--- RECORDS FOR PROCESSING Enclosed Below ---

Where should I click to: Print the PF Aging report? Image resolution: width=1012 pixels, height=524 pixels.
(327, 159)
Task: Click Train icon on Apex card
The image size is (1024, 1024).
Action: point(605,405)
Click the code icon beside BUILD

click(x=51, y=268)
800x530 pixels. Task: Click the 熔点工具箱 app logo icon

--- End of Enclosed RECORDS FOR PROCESSING ---
--- RECORDS FOR PROCESSING Enclosed Below ---

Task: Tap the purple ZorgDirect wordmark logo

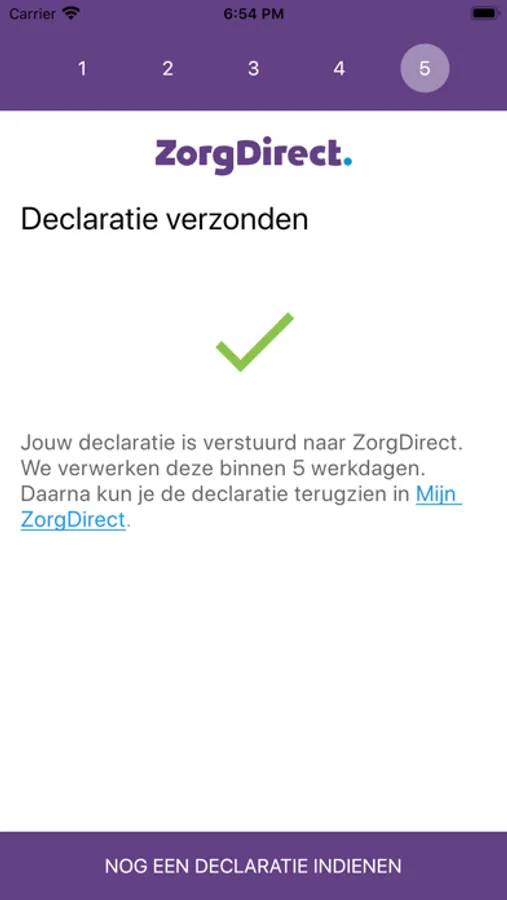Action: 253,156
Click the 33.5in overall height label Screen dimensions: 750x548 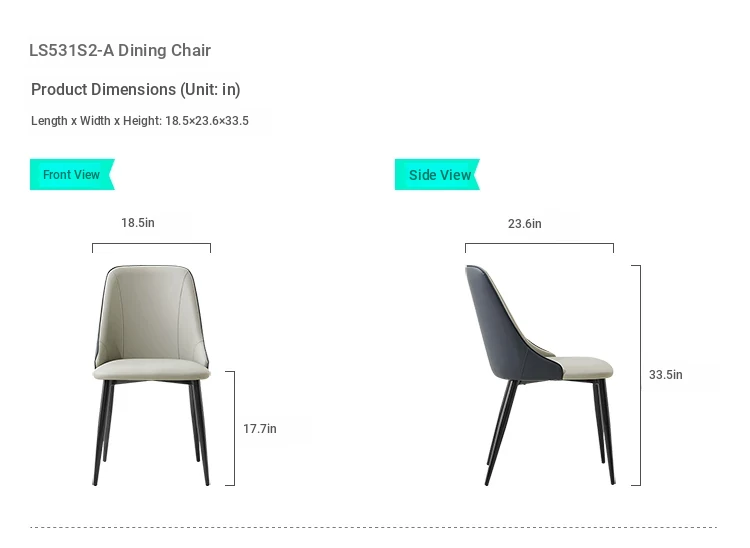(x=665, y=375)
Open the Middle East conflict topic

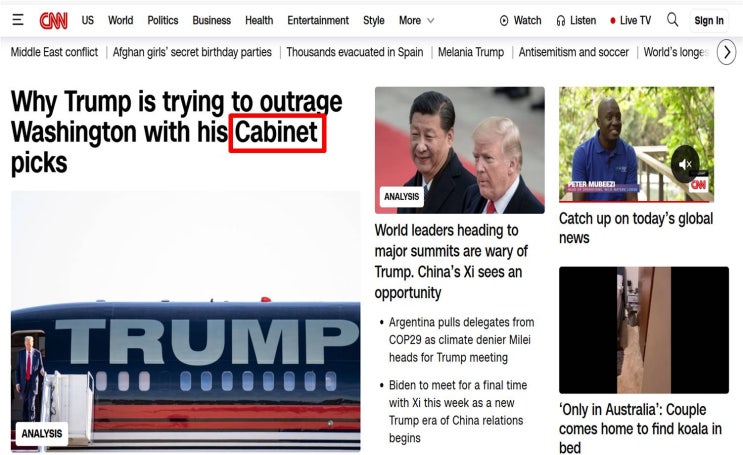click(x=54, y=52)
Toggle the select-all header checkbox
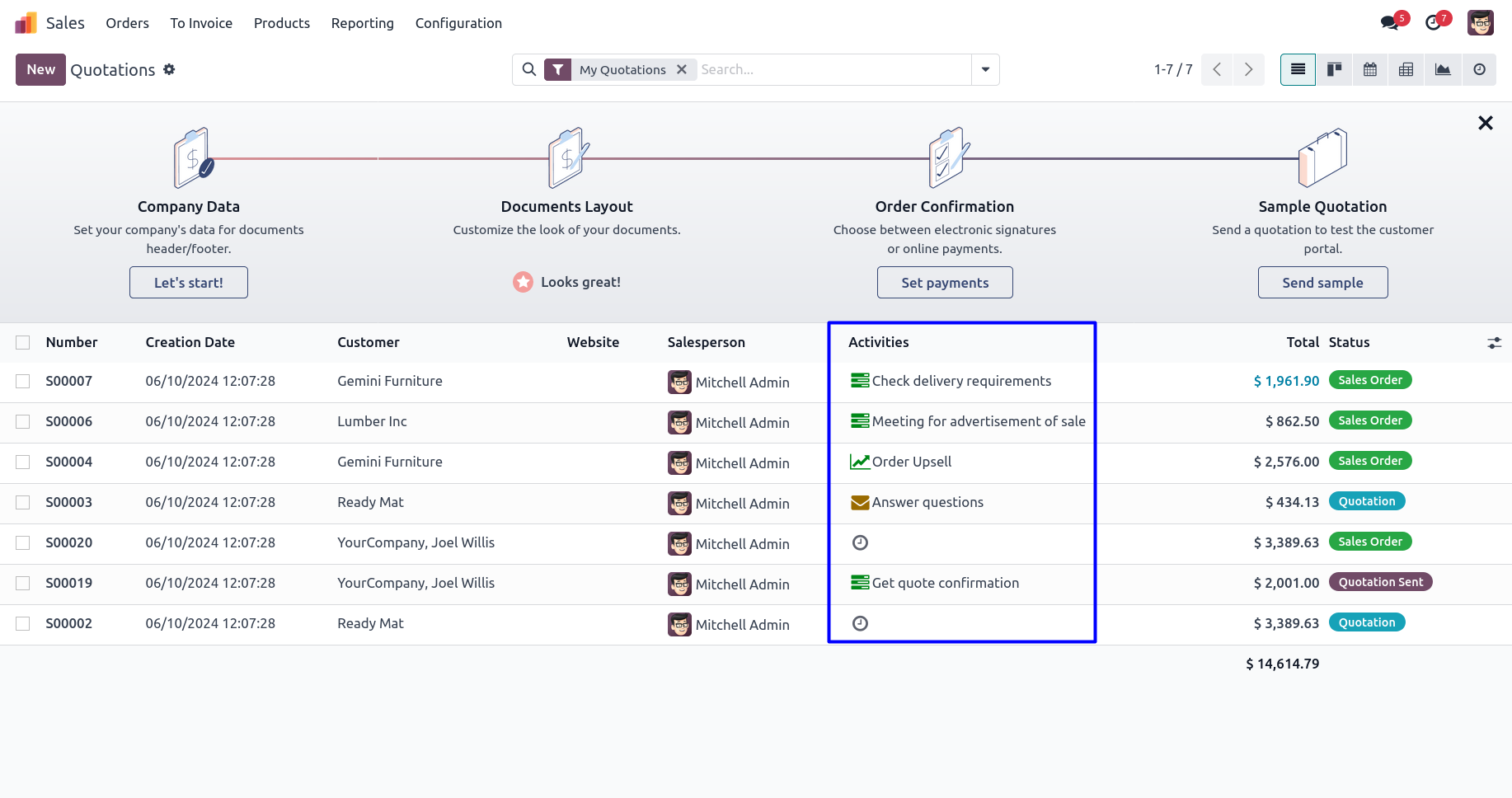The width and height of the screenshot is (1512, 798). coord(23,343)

--- End of Enclosed RECORDS FOR PROCESSING ---

ABOUT THIS EXERCISE: Send back an exact copy of only the lines from the line with "The image size is (1024, 1024)." up to and including the line with "800x530 pixels. Task: Click" in the data above.

EXERCISE OUTPUT:
The image size is (1024, 1024).
Action: point(605,405)
Click the code icon beside BUILD

click(x=51, y=268)
800x530 pixels. Task: Click the 熔点工具箱 app logo icon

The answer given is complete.